Given records Start Marker

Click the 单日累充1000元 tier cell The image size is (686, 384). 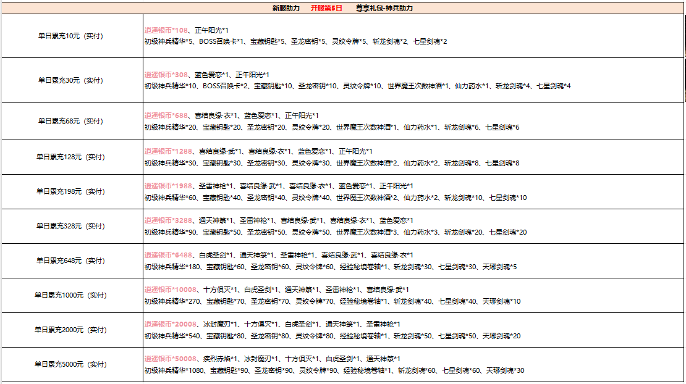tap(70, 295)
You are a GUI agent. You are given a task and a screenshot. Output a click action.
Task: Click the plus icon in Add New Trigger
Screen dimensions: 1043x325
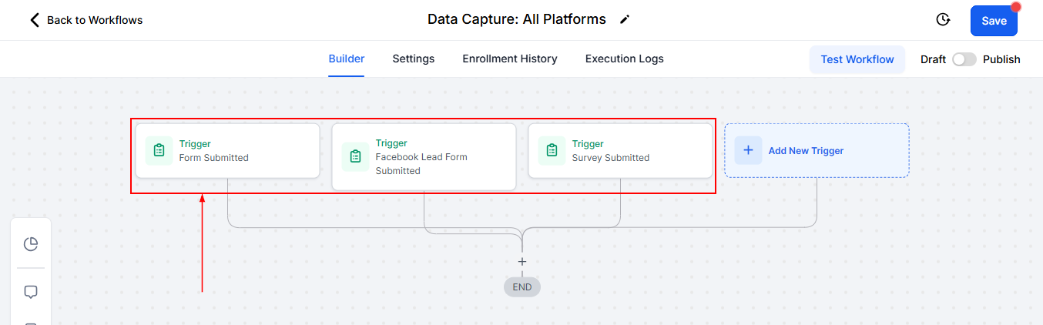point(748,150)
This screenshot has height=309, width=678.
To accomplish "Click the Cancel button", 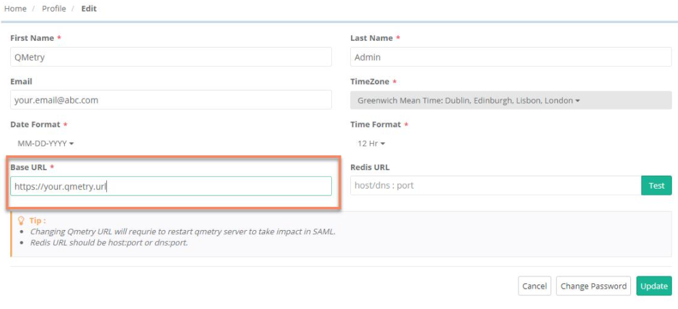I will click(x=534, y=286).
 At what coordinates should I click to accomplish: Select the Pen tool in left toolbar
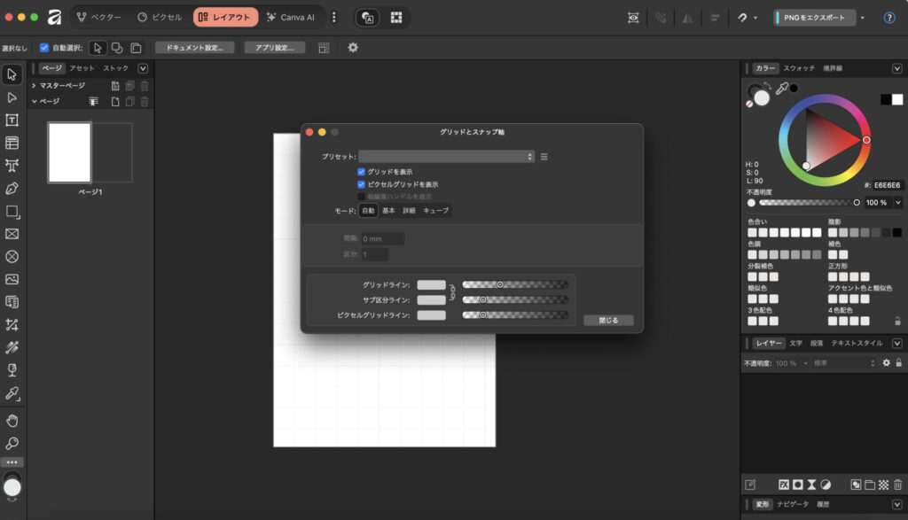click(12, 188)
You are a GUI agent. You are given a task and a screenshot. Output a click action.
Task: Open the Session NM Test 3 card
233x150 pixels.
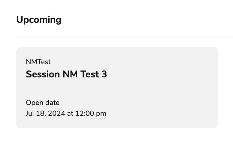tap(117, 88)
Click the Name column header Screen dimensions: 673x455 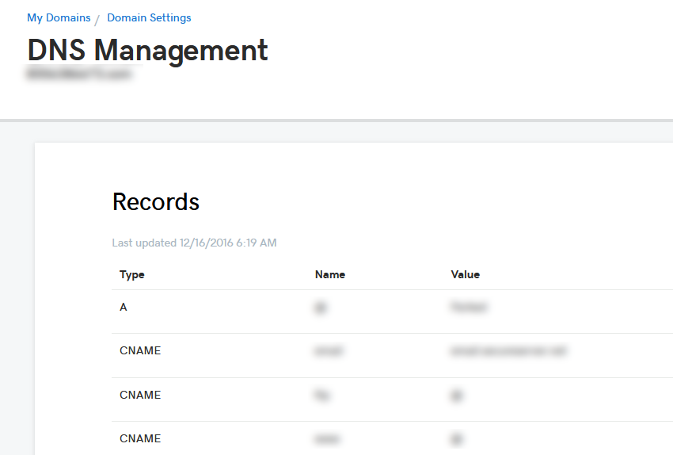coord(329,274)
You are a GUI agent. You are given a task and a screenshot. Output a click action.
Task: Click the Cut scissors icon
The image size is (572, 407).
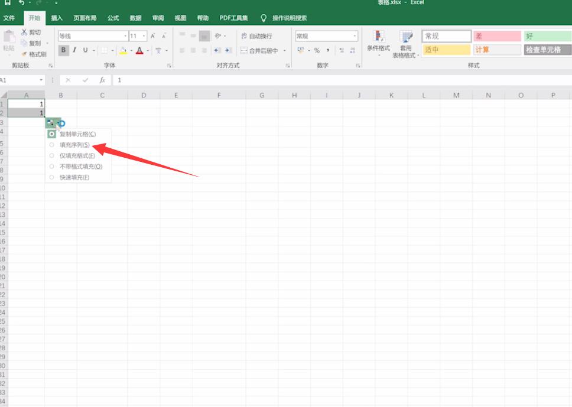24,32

Given records End Marker

In the data above, find each line that has the word "icon" and copy it out.

> [Task output]
Task: Click the plus icon in Add New Trigger
Task: Click the Cut scissors icon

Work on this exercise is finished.